**Provided entries:**
☆ ☆ ☆
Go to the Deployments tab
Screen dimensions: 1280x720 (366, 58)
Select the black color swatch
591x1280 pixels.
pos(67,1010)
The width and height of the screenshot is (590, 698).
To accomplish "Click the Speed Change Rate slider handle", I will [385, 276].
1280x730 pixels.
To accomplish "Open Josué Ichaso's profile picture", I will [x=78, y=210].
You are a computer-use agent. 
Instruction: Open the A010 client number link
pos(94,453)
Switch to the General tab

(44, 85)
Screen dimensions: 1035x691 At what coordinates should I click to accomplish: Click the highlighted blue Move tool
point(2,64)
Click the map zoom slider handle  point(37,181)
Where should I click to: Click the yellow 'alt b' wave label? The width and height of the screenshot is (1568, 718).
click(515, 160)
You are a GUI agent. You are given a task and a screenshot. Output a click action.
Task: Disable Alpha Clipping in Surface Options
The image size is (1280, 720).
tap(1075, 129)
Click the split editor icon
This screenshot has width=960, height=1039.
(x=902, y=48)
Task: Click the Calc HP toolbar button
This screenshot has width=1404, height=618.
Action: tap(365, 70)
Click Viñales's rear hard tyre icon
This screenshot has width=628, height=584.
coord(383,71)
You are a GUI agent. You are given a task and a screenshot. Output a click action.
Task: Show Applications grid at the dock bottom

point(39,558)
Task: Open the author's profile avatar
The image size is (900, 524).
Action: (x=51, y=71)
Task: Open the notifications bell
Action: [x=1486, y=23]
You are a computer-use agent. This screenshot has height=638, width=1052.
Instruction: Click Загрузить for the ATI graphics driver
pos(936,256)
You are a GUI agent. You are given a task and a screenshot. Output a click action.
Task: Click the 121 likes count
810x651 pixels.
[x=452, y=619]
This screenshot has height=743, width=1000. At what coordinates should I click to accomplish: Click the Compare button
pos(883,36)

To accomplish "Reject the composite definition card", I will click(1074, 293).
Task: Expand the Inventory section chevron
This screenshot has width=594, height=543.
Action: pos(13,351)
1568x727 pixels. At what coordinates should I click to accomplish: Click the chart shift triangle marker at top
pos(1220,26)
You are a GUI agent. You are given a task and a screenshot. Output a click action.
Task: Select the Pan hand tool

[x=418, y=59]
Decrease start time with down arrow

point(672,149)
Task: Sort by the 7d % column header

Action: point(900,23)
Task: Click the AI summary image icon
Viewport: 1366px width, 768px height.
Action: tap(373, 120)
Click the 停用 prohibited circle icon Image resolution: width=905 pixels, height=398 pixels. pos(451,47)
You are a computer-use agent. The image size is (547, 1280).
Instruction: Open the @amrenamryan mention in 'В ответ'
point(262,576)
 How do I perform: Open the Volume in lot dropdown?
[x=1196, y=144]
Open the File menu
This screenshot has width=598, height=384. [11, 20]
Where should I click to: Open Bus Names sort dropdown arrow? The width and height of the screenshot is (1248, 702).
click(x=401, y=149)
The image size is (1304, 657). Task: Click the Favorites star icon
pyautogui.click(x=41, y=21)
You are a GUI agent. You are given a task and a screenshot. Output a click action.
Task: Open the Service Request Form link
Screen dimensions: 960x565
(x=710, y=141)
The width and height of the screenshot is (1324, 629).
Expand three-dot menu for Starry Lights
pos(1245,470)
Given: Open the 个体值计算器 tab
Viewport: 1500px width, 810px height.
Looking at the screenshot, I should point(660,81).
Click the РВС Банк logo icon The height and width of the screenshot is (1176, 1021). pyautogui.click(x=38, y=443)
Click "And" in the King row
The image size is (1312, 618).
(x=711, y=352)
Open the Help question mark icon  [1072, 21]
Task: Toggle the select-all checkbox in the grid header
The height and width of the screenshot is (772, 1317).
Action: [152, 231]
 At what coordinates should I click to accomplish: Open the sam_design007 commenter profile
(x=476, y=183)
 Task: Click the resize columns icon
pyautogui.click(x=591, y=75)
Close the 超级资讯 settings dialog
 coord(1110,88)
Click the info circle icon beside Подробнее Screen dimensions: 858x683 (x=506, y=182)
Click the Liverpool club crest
☆ ☆ ☆
**Task details:**
The full listing above should be reproduced exactly.

**Answer to this problem:**
Go to the Deployments tab
Screen dimensions: 1280x720 (366, 58)
Select the black color swatch
591x1280 pixels.
pos(67,1010)
The width and height of the screenshot is (590, 698).
To accomplish "Click the Speed Change Rate slider handle", I will [385, 276].
1280x730 pixels.
To accomplish "Open Josué Ichaso's profile picture", I will [x=78, y=210].
You are a computer-use agent. 
Instruction: Open the A010 client number link
pos(94,453)
Switch to the General tab

(44, 85)
Screen dimensions: 1035x691 At what coordinates should I click to accomplish: Click the highlighted blue Move tool
point(2,64)
Click the map zoom slider handle  point(37,181)
Where should I click to: Click the yellow 'alt b' wave label? The width and height of the screenshot is (1568, 718).
click(515, 160)
You are a GUI agent. You are given a task and a screenshot. Output a click action.
Task: Disable Alpha Clipping in Surface Options
The image size is (1280, 720).
tap(1075, 129)
Click the split editor icon
This screenshot has width=960, height=1039.
(x=902, y=48)
Task: Click the Calc HP toolbar button
This screenshot has width=1404, height=618.
Action: tap(365, 70)
Click Viñales's rear hard tyre icon
This screenshot has width=628, height=584.
coord(383,71)
You are a GUI agent. You are given a task and a screenshot. Output a click action.
Task: Show Applications grid at the dock bottom

point(39,558)
Task: Open the author's profile avatar
The image size is (900, 524).
Action: (x=51, y=71)
Task: Open the notifications bell
Action: [x=1486, y=23]
You are a computer-use agent. This screenshot has height=638, width=1052.
Instruction: Click Загрузить for the ATI graphics driver
pos(936,256)
You are a GUI agent. You are given a task and a screenshot. Output a click action.
Task: Click the 121 likes count
810x651 pixels.
[x=452, y=619]
This screenshot has height=743, width=1000. At what coordinates should I click to accomplish: Click the Compare button
pos(883,36)

To accomplish "Reject the composite definition card", I will click(1074, 293).
Task: Expand the Inventory section chevron
This screenshot has width=594, height=543.
Action: pos(13,351)
1568x727 pixels. At what coordinates should I click to accomplish: Click the chart shift triangle marker at top
pos(1220,26)
You are a GUI agent. You are given a task and a screenshot. Output a click action.
Task: Select the Pan hand tool

[x=418, y=59]
Decrease start time with down arrow

point(672,149)
Task: Sort by the 7d % column header

Action: point(900,23)
Task: Click the AI summary image icon
Viewport: 1366px width, 768px height.
Action: tap(373, 120)
Click the 停用 prohibited circle icon Image resolution: width=905 pixels, height=398 pixels. pos(451,47)
You are a computer-use agent. The image size is (547, 1280).
Instruction: Open the @amrenamryan mention in 'В ответ'
point(262,576)
 How do I perform: Open the Volume in lot dropdown?
[x=1196, y=144]
Open the File menu
This screenshot has width=598, height=384. [11, 20]
Where should I click to: Open Bus Names sort dropdown arrow? The width and height of the screenshot is (1248, 702).
click(x=401, y=149)
The image size is (1304, 657). Task: Click the Favorites star icon
pyautogui.click(x=41, y=21)
You are a GUI agent. You are given a task and a screenshot. Output a click action.
Task: Open the Service Request Form link
Screen dimensions: 960x565
(x=710, y=141)
The width and height of the screenshot is (1324, 629).
Expand three-dot menu for Starry Lights
pos(1245,470)
Given: Open the 个体值计算器 tab
Viewport: 1500px width, 810px height.
Looking at the screenshot, I should point(660,81).
Click the РВС Банк logo icon The height and width of the screenshot is (1176, 1021). pyautogui.click(x=38, y=443)
Click "And" in the King row
The image size is (1312, 618).
(x=711, y=352)
Open the Help question mark icon  [1072, 21]
Task: Toggle the select-all checkbox in the grid header
The height and width of the screenshot is (772, 1317).
Action: [152, 231]
 At what coordinates should I click to accomplish: Open the sam_design007 commenter profile
(x=476, y=183)
 Task: Click the resize columns icon
pyautogui.click(x=591, y=75)
Close the 超级资讯 settings dialog
 coord(1110,88)
Click the info circle icon beside Подробнее Screen dimensions: 858x683 (x=506, y=182)
Click the Liverpool club crest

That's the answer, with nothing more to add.